Monitoring the transport of biomass burning emission in South America

The main objective of this work is to use Fire Radiative Power (FRP) to estimate particulate matter with diameter less than 2.5 μm (PM2.5) and carbon monoxide (CO) emissions for the South America 2002 burning season. Sixteen small–scale combustion experiments were performed near the Laboratory of Radiometry (LARAD) at the National Institute for Space Research (DSR/INPE) to obtain the coefficient that relates the biomass consumption with the FRP released. The fire products MOD14/MYD14 from the MODIS Terra/Aqua platforms and the Wildfire Automated Biomass Burning Algorithm (WFABBA) on the Geostationary Operational Environmental Satellite (GOES) were utilized to calculate the total amount of biomass burned.
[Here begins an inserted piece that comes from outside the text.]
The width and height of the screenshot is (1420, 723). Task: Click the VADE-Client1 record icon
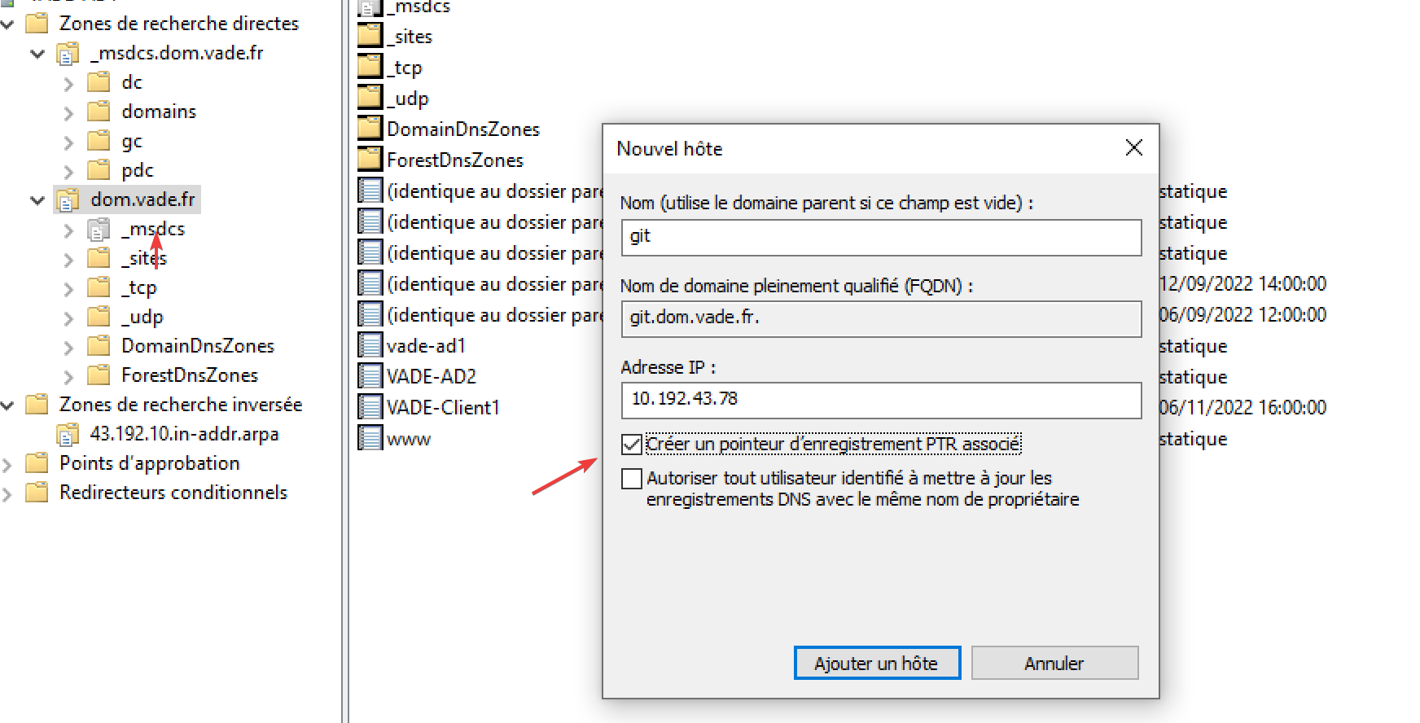pyautogui.click(x=370, y=407)
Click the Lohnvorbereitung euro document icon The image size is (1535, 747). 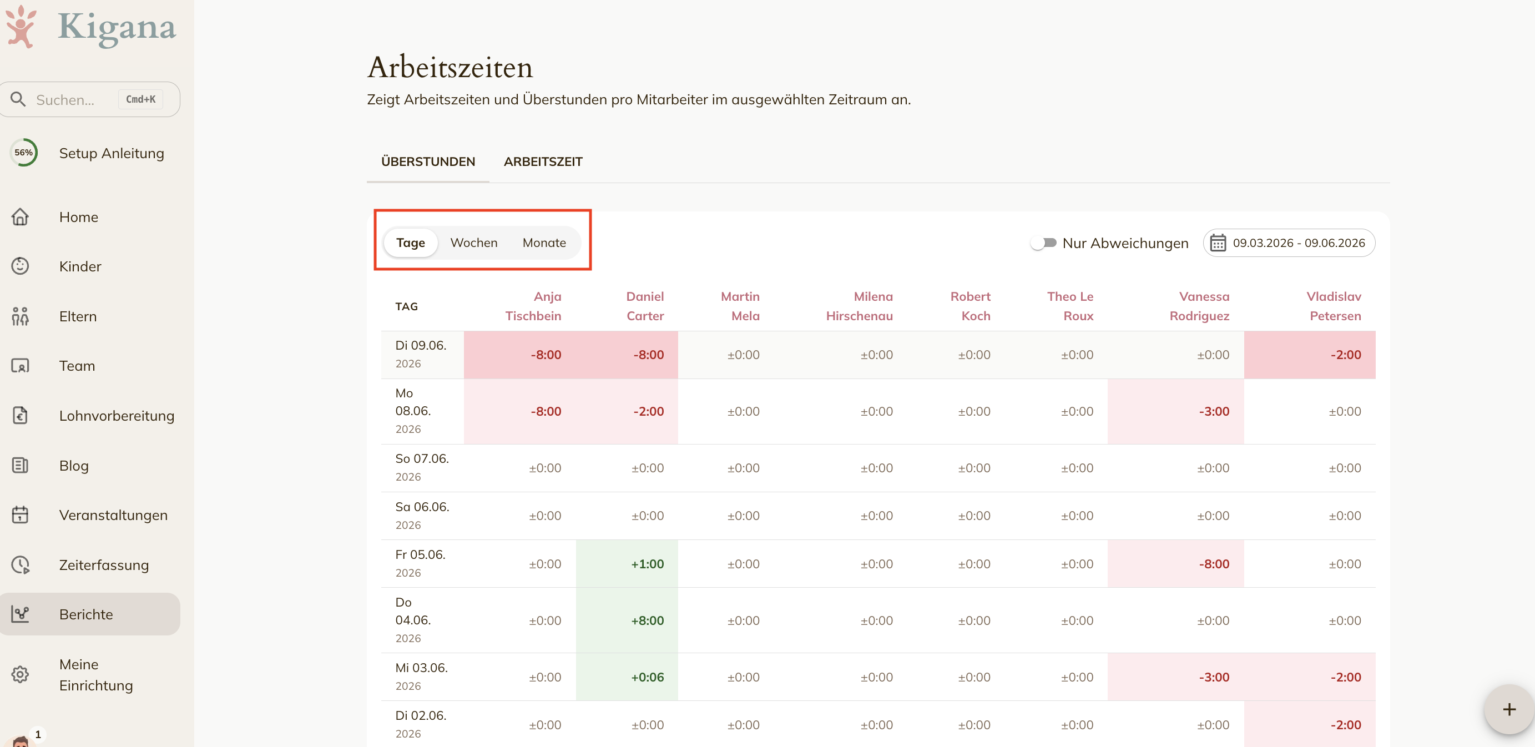pos(20,415)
This inventory is modeled in the Coupled Chemistry–Aerosol–Tracer Transport model coupled to the Brazilian developments on the Regional Atmospheric Modeling System (CCATT–BRAMS) and compared with data collected in the Large Scale Biosphere–Atmosphere (LBA) Smoke, Aerosols, Clouds, rainfall, and Climate (SMOCC) and Radiation, Cloud, and Climate Interactions (RaCCI) Experiments. The relationship between the modeled PM2.5 and CO shows a good agreement with SMOCC/RaCCI data in the general pattern of temporal evolution. The results showed high correlations, with values between 0.80 and 0.95 (significant at 0.05 level by student t–test), for the CCATT–BRAMS simulations with PM2.5 and CO. Furthermore, the slope analysis reveals an underestimation of emission values with CCATT–BRAMS modeled values, 20–30% lower than observed data with discrepancies mainly on days with large fires. However, the underestimation is similar to the uncertainties in traditional emissions methods.